#### Exercise requirements
Repeat exactly every line that comes at or after the line containing "Parcelas (61, 1468)", through the end of the entries below.

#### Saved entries

****************

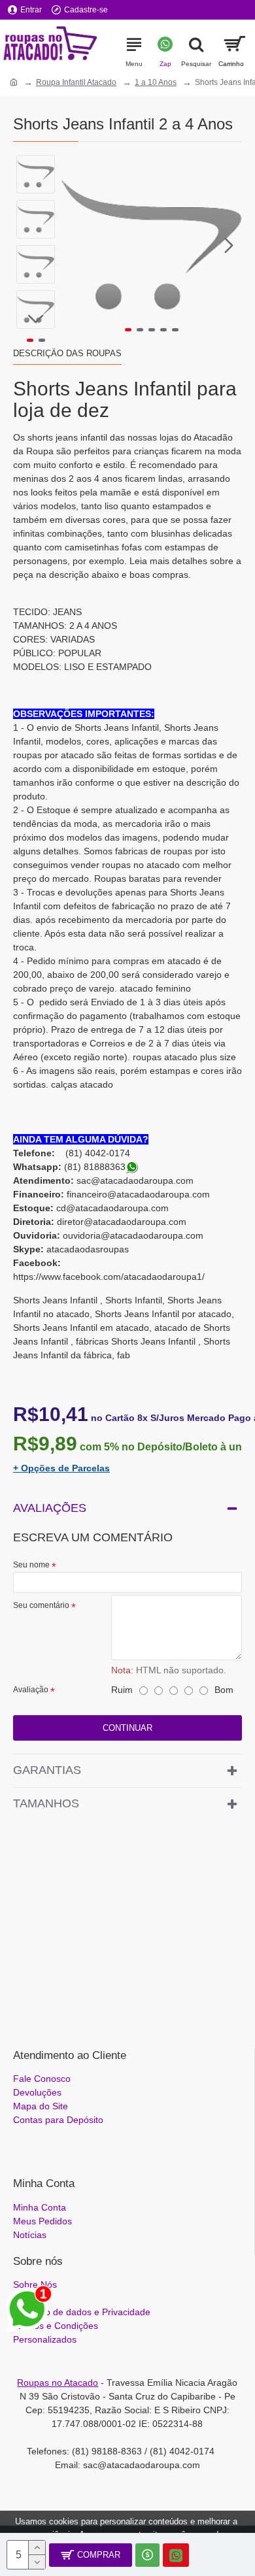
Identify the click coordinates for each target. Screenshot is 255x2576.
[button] (74, 245)
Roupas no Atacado (57, 2382)
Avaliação (30, 1689)
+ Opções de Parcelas (61, 1468)
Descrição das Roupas (67, 353)
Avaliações (49, 1507)
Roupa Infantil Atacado (76, 82)
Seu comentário (41, 1605)
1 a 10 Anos (156, 82)
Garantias (47, 1770)
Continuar (127, 1728)
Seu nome (31, 1564)
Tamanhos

****************

#### Solution to this problem
+ Opções de Parcelas (61, 1468)
Descrição das Roupas (67, 353)
Avaliações (49, 1507)
Roupa Infantil Atacado (76, 82)
Seu comentário (41, 1605)
1 a 10 Anos (156, 82)
Garantias (47, 1770)
Continuar (127, 1728)
Seu nome (31, 1564)
Tamanhos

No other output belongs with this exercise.